Mark Oppenheimer on What Makes Maggie Gallagher Tick: Mission Rooted in Biography



Mark Oppenheimer's exclusive at Salon today trying to figure out what makes Maggie Gallagher tick is a must-read article.  Oppenheimer succeeds in humanizing a person whose seemingly unlimited need to place some fellow human beings in categories designed to stigmatize them and thwart their lives puzzles many of us.  Why spend one's life seeking to limit the humanity and possibilities of other human beings?


Oppenheimer suggests that Maggie Gallagher's quasi-messianic understanding of her mission to save America from gay marriage is rooted in her own life history--and, specifically, in her experience of becoming pregnant in college, as a young unmarried Catholic woman actively involved in her campus's conservative political movements.  Gallagher is, according to friends and acquaintances who speak to Oppenheimer, a singularly focused woman for whom the world falls into distinct shades of black and white.

It has rules, and rules count.  They must count, or where will the world end up when people are permitted to skirt the rules?  And so her crusade against gay marriage, reflecting her own painful personal experience of falling very short of her own rules: Oppenheimer writes,

The great trauma of Gallagher’s youth, her unplanned pregnancy and subsequent alienation from the father of her child, was rooted in failing to understand that sex and procreation are connected. It is understandable that, having grasped the truth, she is intent on emphasizing its importance. So it follows that gay marriage and, above all, gay parenthood, more than gay people themselves, presents a real challenge to her belief system. Same-sex marriage advocates offend her hard-won wisdom in two ways. First, they imply that sex and love can in fact be separate from procreation, and no less valid for it. Second, and perhaps more troubling for Gallagher, the increasingly visible column of attentive, loving gay parents — gay male parents in particular — mocks her own romantic choices. It mocks her own son’s good-for-nothing father. There must be something wrong with these gay dads, something contrary to the natural order, such that even when they appear to be splendid dads themselves, their agenda is the cause of poor parenting in others.

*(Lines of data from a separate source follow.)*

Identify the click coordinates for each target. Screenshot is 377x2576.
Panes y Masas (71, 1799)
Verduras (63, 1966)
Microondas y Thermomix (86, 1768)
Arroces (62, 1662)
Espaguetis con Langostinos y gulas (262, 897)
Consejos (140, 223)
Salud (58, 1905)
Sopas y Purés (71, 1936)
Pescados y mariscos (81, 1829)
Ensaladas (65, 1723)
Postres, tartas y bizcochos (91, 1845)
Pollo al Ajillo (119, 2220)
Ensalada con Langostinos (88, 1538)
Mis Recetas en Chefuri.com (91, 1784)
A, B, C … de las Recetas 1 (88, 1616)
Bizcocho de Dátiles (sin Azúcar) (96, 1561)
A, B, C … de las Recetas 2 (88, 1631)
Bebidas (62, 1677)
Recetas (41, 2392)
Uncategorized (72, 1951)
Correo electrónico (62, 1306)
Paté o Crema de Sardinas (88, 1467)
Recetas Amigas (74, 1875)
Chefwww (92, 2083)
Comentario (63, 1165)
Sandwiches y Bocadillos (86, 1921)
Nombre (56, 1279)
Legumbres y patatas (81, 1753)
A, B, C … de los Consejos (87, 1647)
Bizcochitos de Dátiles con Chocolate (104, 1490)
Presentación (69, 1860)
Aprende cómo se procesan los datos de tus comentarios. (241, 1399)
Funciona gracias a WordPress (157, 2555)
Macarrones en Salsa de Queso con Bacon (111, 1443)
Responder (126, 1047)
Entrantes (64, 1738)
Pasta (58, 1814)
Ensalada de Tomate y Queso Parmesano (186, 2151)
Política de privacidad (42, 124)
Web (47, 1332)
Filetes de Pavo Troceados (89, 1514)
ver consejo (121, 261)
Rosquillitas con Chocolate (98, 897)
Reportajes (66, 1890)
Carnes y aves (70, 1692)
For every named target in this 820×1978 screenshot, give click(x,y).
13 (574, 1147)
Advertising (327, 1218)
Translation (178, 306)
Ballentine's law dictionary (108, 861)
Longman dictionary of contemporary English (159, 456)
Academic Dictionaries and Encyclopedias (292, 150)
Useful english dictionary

As an explanatory narrative, this passage makes sense to me, since I've known other people (including one of Steve's own close relatives) who have walked on a path similar to this.  An early, unplanned premarital pregnancy; a strongly rule-bound Catholic upbringing; a rule-bound Catholic upbringing shot through with strong patriarchal assumptions that cannot be questioned unless one is willing to pay a steep price for rebelling: out of these elements, a life mission is born.

The mission is a mission to save the world, to make it conform to the rules--and, in particular, the patriarchal rules.  Since one has discovered that one's own heart and soul can be flawed.  And so the mission becomes a mission to save the world in a quite specific way--a way that is intrinsically connected to the particularities of one's own saga of sin and redemption.

It sometimes turns out otherwise, in these narratives. As the story of Saul/Paul in the Christian scriptures suggests, one can experience the movement from a rule-bound religious worldview in which one always confronts one's imperfection as a movement to grace, instead.  A movement from rules and the harsh religion of the dictatorial father to a worldview in which one knows that one is loved no matter how far short of the mark one continuously falls.

And when grace is what our story turns out to be about, that story actively impels us to spread grace around--to open up doors of new possibility and love for others.  Since how can our own experience of grace be meaningful if we do not accord the same grace that we have experienced to others?

There's a constant, tragic tension within many of the religious systems of the world between these two worldviews--the one centered on rules dictated by the unforgiving father, the other stressing grace freely dispensed by a God whose approach to the rules is closer to that of the all-embracing mother.  When our life history causes us to choose between these two polarities in various religious traditions, that choice can be fateful for others--if we succeed in obtaining power in the world.

Since there's a tremendous difference in how we choose to treat others when we imagine ourselves as the enforcer of the father's rules, and when we see ourselves as the exemplar of the unmerited love the divine mother bestows freely on us.

(And as I search for a graphic for this posting: isn't it interesting that, though Ms. Gallagher lavishes such constant attention on the families of gay couples--families she's really trying to drive out of business--one can almost never find any pictures of her with her own family, her husband and children?)